Japanese tycoon Terrance Watanabe gambled away nearly $127 million at the Caesar’s Palace and Rio casinos in 2007, and now is suing the casinos even as he faces criminal charges for refusing to pay them over $15 million in additional debts. He claims that the gambling establishments allowed him to gamble while intoxicated in violation of state casino regulations, and otherwise share blame for his outlandish losses, believed to be the most any gambler has amassed in a single year.
In a comment on the Ethics Alarms thread about card counting, casino ethics are compared to Bizarro World, the richly metaphorically planet in Superman Comics populated by flawed clones of Superman and his friends whose logic and customs are the opposite of what we would call sensible. On Bizarro World, logic is illogical, just as in the world of large scale legalized gambling (itself unethical, in my view) unethical conduct may seem ethical. Watanabe was what casinos call a “whale”— a fanatic gambler with a lot of money to lose. The practice with “whales’ is to make them happy and treat them well, so they will lose as much money as possible. How can it be unethical to trust someone well? Well, this is Bizarro World.
As whales go, Watanabe was Moby Dick. He would stay at the tables for up to 24 hours, sometimes losing as much as $5 million in a single binge. He was allowed to play three blackjack hands simultaneously with a $50,000 limit for each hand. At one point, the casino raised his credit to $17 million, according to court documents. Watanabe was also an incredibly dumb gambler. His favorite games were slots and roulette, two games where the odds against a player are prohibitive, and in which skill is irrelevant. He also liked blackjack, a skill game at which he had no skill.
Caesar’s gave him every incentive imaginable to make sure he kept playing and losing. Mr. Watanabe lived in a complimentary three-bedroom hotel suite, surrounded by attendants who served his every need, like delivering a seven-course meal from the casino’s restaurant to him while he was gambling. The casino gave him tickets to the Rolling Stones, $12,500 a month for air transportation, and a half-million dollar credit line at its gift stores. Watanabe was even offered 15% cash back on table losses greater than $500,000. It makes sense: he would lose up to $5 million dollars a day. These are sound investments in human folly.

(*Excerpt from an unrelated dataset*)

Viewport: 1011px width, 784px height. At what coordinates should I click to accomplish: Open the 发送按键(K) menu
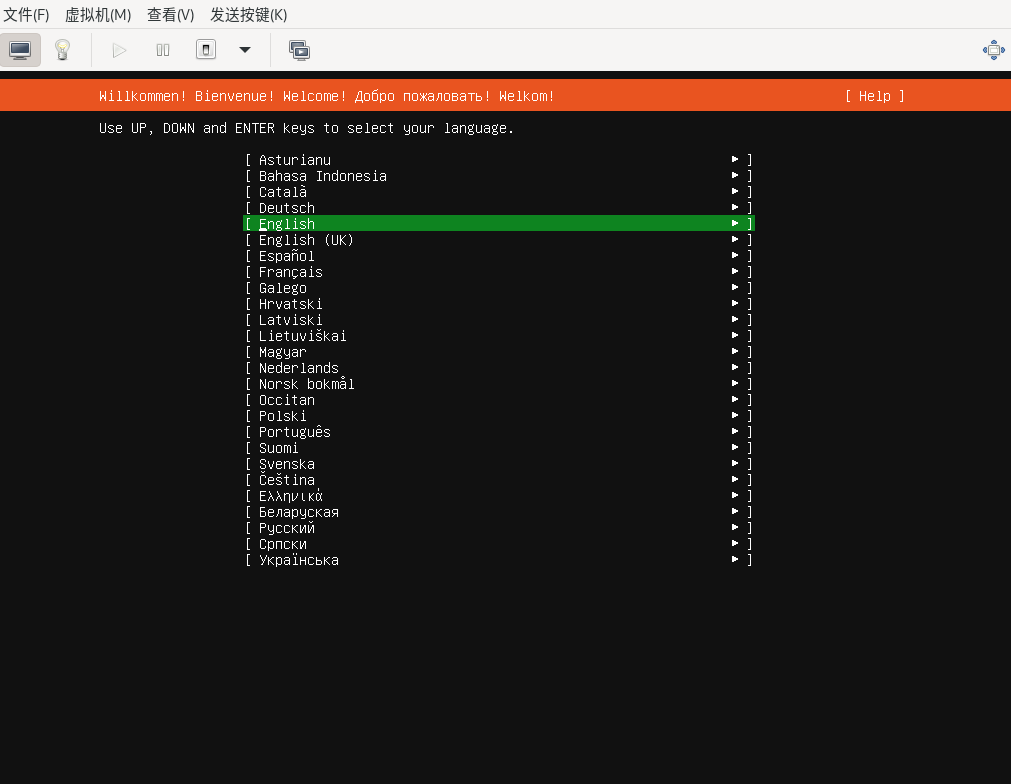248,15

The casino also kept him drinking, and, Watanabe says in his lawsuit, drugged. Sources have told reporters that they literally never saw the gambler sober. Caesar’s supplied him with a personal bartender and his own special brand of vodka.
Unless he can show that the casino drugged him, most observers seem to believe that Watanabe’s chances of winning his lawsuit are slim. Though Nevada law prohibits casinos from letting patrons gamble when they are intoxicated, it seems that the enforcement of the law is lax or non-existent. In practice, the casinos ask drunk gamblers to stop, but so not force them to stop, as the law requires. The gambling industry’s approach to gambling addicts is to prohibit them from playing if the addicts request them to do so in advance. The casinos are not required to diagnose gambling addicts, a reasonable policy except in cases like Terry Watanabe, who might as well have been walking around with a neon sign reading, “I am a out-of-control gambling addict!” on his head.
Legal matters aside, the ethical issues come down to these questions:
- Does the casino have an ethical obligation to stop a very rich man, who enjoys gambling even when he loses, from playing as much as he chooses?
- Is it wrong for the casino to do everything in its power to make him want to continue gambling and losing there?
- If a gambler is foolish enough to gamble while impaired by alcohol or drugs, does a casino have an ethical duty to protect him from himself?
- Is there any ethical difference between allowing a billionaire to lose millions, and allowing a man who makes $40,000 a year to lose $20,000?
In a normally ethical culture, I would give the answers as “yes,” “yes,” “Hell, yes!” and “Sure…letting the man lose $20,000 is worse.” In the Bizarro World of legal casino gambling, however, the answers are four times “no.”
This is a business that preys on people’s weakness and irresponsibility. It is, by its very nature, an unethical business, one that a state government sullies itself by permitting and profiting from. To argue that a business has an ethical obligation to stop its best customers from using its product makes no sense, even when the business itself is unethical. Watanabe was a victim of a state sanctioned activity that thrives on victims. He is its biggest loser, but far, far from its greatest victim. He still has assets. He still has a job. He is sick and he is a fool, but the people of Nevada (and, tragically, many other states now) have decided that they want to profit from illness and folly.
In the classic film “Chinatown,” the shady section of Los Angeles that gives the movie its title is described as a place where normal expectations and values don’t apply, and chaos and tragedy reign. “Forget it, Jake,” Jack Nicholson’s soul-weary detective is told as he ponders the story’s horrible climax, “It’s Chinatown.” An adaptation of this is the best I can muster after trying to unravel the ethical issues in Terry Watanabe’s saga.
“Forget it, everybody. It’s Bizarro World.”